Uno de los bailarines, León Apolinario, bailó un hermoso solo que alcanzó su pico de imprevista tensión cuando se acercó a una de las sonoras niñas y fijó sus ojos negros en ella con una intensidad hipnótica, pero no amenazante. La niña se llamó a silencio. No lloró, pero cuando no pudo sostener más ese taladro óptico, dijo en un susurro: “Mamá” y calló.

Por último, los seis bailarines se sentaron alrededor del estanque azul Klein, en postura de flor de loto. Uno de ellos, Guillermo Calipo, de pronto, cantó con una voz bellísima una improvisación basada en “Lacrymosa” de Dmitri Yanov-Yanovsky. Después todos pronunciaron “om”, el célebre mantra, y quedaron en sus lugares en un profundo silencio que contagió a toda la sala. El silencio detuvo el tiempo, lo fijó en una calma excepcional. Nadie se movió de su sitio. Los bailarines, con lentitud, se fueron elevando, casi como si se desplegaran. Seis muchachas habían prendido en las espaldas de sus chaquetas sendos hilos que sostenían globos azul Klein. De modo sorpresivo, se oyó como un intruso Danubio azul, el vals de Strauss. Los bailarines orientales se convirtieron en vieneses y sacaron a bailar a mujeres del público.

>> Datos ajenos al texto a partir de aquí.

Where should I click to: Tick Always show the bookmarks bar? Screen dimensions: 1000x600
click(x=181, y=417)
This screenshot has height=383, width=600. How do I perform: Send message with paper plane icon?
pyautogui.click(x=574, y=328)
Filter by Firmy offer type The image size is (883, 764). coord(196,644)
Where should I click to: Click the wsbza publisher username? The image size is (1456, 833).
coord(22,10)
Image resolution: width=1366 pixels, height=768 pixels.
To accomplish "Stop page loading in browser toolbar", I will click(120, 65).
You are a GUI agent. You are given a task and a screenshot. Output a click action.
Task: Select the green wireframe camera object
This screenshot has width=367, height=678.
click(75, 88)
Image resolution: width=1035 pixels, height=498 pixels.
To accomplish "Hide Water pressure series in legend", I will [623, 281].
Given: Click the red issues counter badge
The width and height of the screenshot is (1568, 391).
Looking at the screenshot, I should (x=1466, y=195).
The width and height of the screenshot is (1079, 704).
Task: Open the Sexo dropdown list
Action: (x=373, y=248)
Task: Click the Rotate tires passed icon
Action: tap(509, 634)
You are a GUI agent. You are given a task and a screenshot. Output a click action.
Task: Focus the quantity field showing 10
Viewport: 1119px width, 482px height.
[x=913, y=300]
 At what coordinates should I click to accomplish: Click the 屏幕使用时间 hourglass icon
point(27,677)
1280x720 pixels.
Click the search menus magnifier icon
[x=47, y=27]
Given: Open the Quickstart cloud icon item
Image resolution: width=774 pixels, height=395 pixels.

Con la música de Strauss, todos salieron a la vereda y lo que había sido casi una ceremonia sacra devino en una celebración occidental.

Del conjunto que realizó la actuación, integrado, además de los mencionados, por Lucas Maíz, Joseph Velasquez, Hugo Falcón y Guillermo Zamboni, el único integrante con formación de bailarín profesional es Apolinario; Calipo, por su parte, es un cantante de ópera que ha actuado en los ciclos de Juventus Lyrica y jamás había bailado. Maíz se formó y trabaja como mimo desde hace quince años; Giorgio Zamboni es un joven teatrista romano, que tampoco se dedica a la danza. “Magy me entrenó durante tres meses para que hiciera lo que hice”, comentó Calipo.